The Ludwig Harig Scholarship 2026, endowed with 10,000 euros by the Minister of Education and Culture (MBK), is awarded this year to Pascal Richmann for the literary project "PECH HABEN".
The scholarship supports the work of authors in the realization of their literary project. The official award ceremony for the scholarship takes place at the beginning of November.

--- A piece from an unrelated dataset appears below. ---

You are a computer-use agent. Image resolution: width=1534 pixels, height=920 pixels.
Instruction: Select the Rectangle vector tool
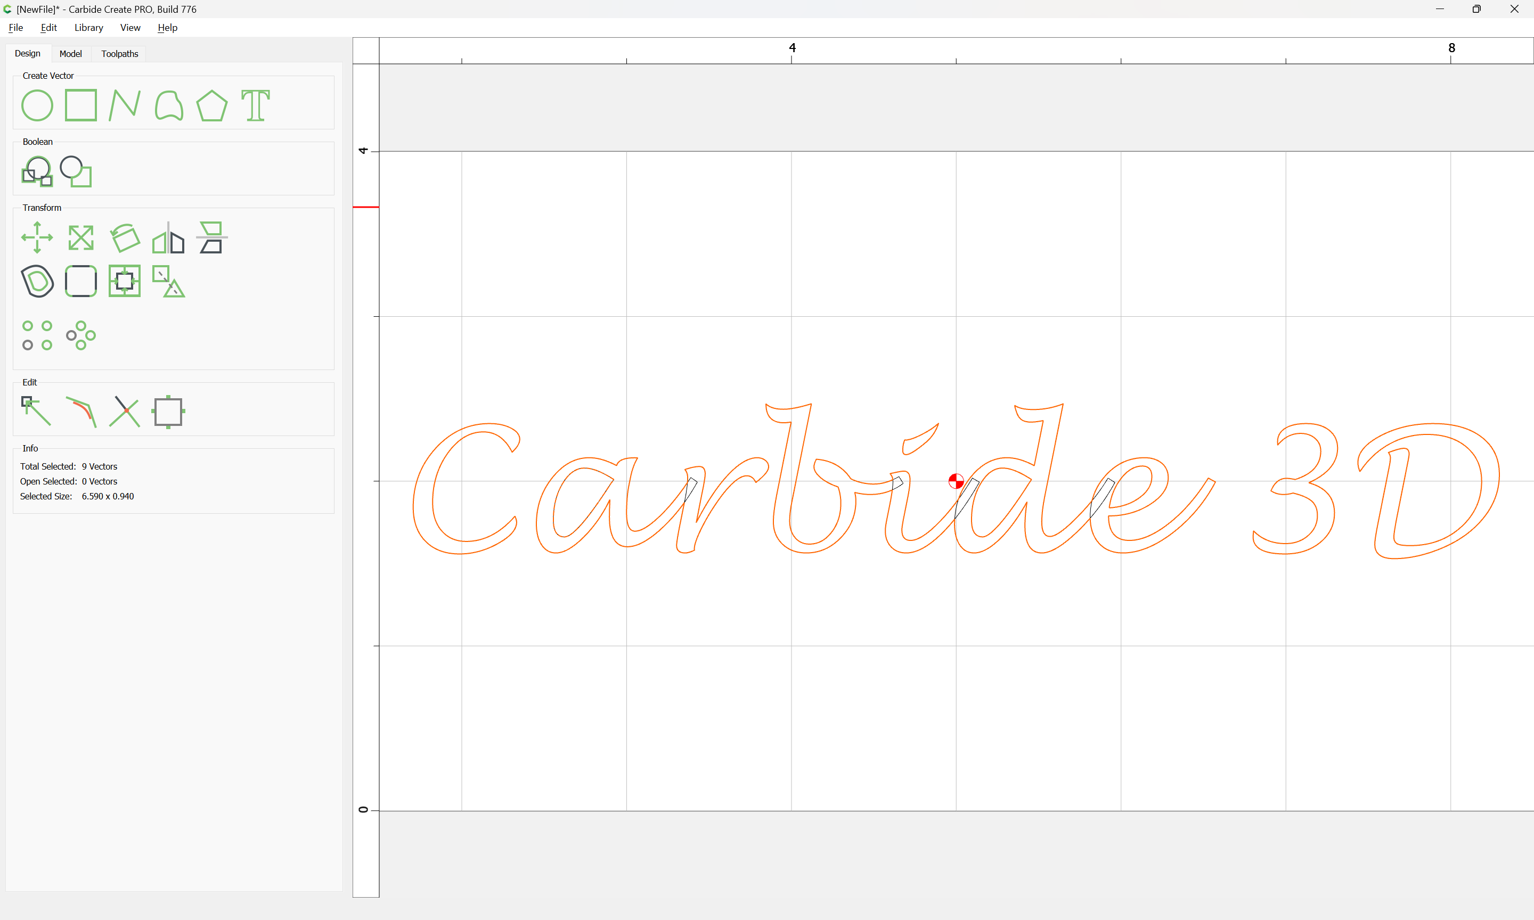pos(81,105)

Minister of Education and Culture Christine Streichert-Clivot: “Good literature can build bridges – between past and present, between people and perspectives. It makes history tangible and helps us better understand the challenges of our time. Especially for young people, it opens up spaces where they can ask questions, form their own opinions, and develop empathy. Pascal Richmann’s novel project impressively demonstrates how literature can make complex connections narratable and at the same time touching. We need voices like his – which is why I am very pleased that we can support his work with the Ludwig Harig Scholarship.”

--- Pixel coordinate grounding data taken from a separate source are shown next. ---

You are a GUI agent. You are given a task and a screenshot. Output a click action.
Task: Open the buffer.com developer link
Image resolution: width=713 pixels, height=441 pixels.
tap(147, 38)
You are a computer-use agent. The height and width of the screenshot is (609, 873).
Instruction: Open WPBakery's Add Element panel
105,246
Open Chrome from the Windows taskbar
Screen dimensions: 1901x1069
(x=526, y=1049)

The jury justifies the awarding of the Ludwig Harig Scholarship 2026 to Pascal Richmann as follows:
“The Ludwig Harig Scholarship 2026, endowed with 10,000 euros by the Minister of Education and Culture (MBK), is awarded this year to Pascal Richmann for the literary project ‘PECH HABEN’. As the consequences of anthropogenic climate change shape our present and threaten our future, this novel project, which illuminates the genesis of industrial oil extraction in Alsace with an equally analytical and poetic perspective and tells the beginnings of modern progress history as a history of destruction, highlights the potential of literature to transform complex historical and political questions into emotional and intellectually challenging stories. Pascal Richmann looks back over the past 500 years with outstanding elegance and linguistic precision; he narrates with accuracy and surprise, laconic yet full of passion. By shifting timeframes in his narrated periods, he changes perspectives, questions literary genre boundaries, and combines narrative, reportage, and anthropological viewpoints. The essential focus is not only on telling the past, but also on making the present readable and understandable. Pascal Richmann shares with Ludwig Harig not only this endeavor to understand history in relation to the present but also the interested narrative gaze on the German-French border region.”
Pascal Richmann (* 1987 in Dortmund)
Pascal Richmann studied Social and Cultural Anthropology at the University of Heidelberg and Literary Writing in Hildesheim. He writes theater texts, essays, reports, and narratives. Pascal Richmann is a member of the Academy for Lethality and Solutions. His first book was published by Hanser in 2017: about Germany, about everything. Other works include: One Misses This Planet (Spector Books, 2021). Together with Enis Maci, he published the novel "Pando" (Suhrkamp) in 2024.
Background
The Ludwig Harig Scholarship is being awarded for the eighth time by the Ministry of Education and Culture. The scholarship is endowed with 10,000 euros and is limited to two years. With the travel and research scholarship, the MBK supports the work of authors in realizing their literary projects – modeled after Ludwig Harig himself, who enjoyed traveling to be inspired not only by original locations on site but also to simultaneously collect, review, and research.